**Exercise prompt:** Copy each of the items below word for word, keeping every line.

--- BEGIN Data supplied ---

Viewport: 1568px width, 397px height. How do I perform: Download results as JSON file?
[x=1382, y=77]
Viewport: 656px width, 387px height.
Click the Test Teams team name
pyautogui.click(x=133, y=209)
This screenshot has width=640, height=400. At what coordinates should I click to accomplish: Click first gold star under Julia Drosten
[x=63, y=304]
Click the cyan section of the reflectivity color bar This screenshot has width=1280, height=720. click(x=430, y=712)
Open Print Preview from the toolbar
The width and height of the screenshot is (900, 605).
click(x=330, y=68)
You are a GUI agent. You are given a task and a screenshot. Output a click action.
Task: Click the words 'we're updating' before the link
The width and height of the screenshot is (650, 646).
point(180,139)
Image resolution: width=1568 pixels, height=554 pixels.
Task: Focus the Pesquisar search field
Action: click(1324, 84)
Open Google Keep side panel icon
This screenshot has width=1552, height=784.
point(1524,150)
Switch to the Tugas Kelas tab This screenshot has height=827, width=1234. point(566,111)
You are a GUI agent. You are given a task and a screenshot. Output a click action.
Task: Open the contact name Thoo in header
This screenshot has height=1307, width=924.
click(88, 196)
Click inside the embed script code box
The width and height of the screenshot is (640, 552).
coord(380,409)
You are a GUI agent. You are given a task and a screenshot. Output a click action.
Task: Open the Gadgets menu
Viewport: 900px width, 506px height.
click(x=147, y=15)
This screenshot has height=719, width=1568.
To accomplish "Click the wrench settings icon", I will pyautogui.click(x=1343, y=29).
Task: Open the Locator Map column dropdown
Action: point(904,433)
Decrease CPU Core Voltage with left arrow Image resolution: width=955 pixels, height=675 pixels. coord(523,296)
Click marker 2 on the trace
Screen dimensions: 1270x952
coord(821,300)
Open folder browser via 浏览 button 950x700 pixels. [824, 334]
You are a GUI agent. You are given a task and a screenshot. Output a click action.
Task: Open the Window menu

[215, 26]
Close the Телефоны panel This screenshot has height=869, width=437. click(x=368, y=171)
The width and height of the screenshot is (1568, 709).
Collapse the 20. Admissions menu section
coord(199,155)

--- END Data supplied ---

**Task solution:**
Viewport: 1568px width, 397px height. How do I perform: Download results as JSON file?
[x=1382, y=77]
Viewport: 656px width, 387px height.
Click the Test Teams team name
pyautogui.click(x=133, y=209)
This screenshot has width=640, height=400. At what coordinates should I click to accomplish: Click first gold star under Julia Drosten
[x=63, y=304]
Click the cyan section of the reflectivity color bar This screenshot has width=1280, height=720. click(x=430, y=712)
Open Print Preview from the toolbar
The width and height of the screenshot is (900, 605).
click(x=330, y=68)
You are a GUI agent. You are given a task and a screenshot. Output a click action.
Task: Click the words 'we're updating' before the link
The width and height of the screenshot is (650, 646).
point(180,139)
Image resolution: width=1568 pixels, height=554 pixels.
Task: Focus the Pesquisar search field
Action: click(1324, 84)
Open Google Keep side panel icon
This screenshot has width=1552, height=784.
point(1524,150)
Switch to the Tugas Kelas tab This screenshot has height=827, width=1234. point(566,111)
You are a GUI agent. You are given a task and a screenshot. Output a click action.
Task: Open the contact name Thoo in header
This screenshot has height=1307, width=924.
click(88, 196)
Click inside the embed script code box
The width and height of the screenshot is (640, 552).
coord(380,409)
You are a GUI agent. You are given a task and a screenshot. Output a click action.
Task: Open the Gadgets menu
Viewport: 900px width, 506px height.
click(x=147, y=15)
This screenshot has height=719, width=1568.
To accomplish "Click the wrench settings icon", I will pyautogui.click(x=1343, y=29).
Task: Open the Locator Map column dropdown
Action: point(904,433)
Decrease CPU Core Voltage with left arrow Image resolution: width=955 pixels, height=675 pixels. coord(523,296)
Click marker 2 on the trace
Screen dimensions: 1270x952
coord(821,300)
Open folder browser via 浏览 button 950x700 pixels. [824, 334]
You are a GUI agent. You are given a task and a screenshot. Output a click action.
Task: Open the Window menu

[215, 26]
Close the Телефоны panel This screenshot has height=869, width=437. click(x=368, y=171)
The width and height of the screenshot is (1568, 709).
Collapse the 20. Admissions menu section
coord(199,155)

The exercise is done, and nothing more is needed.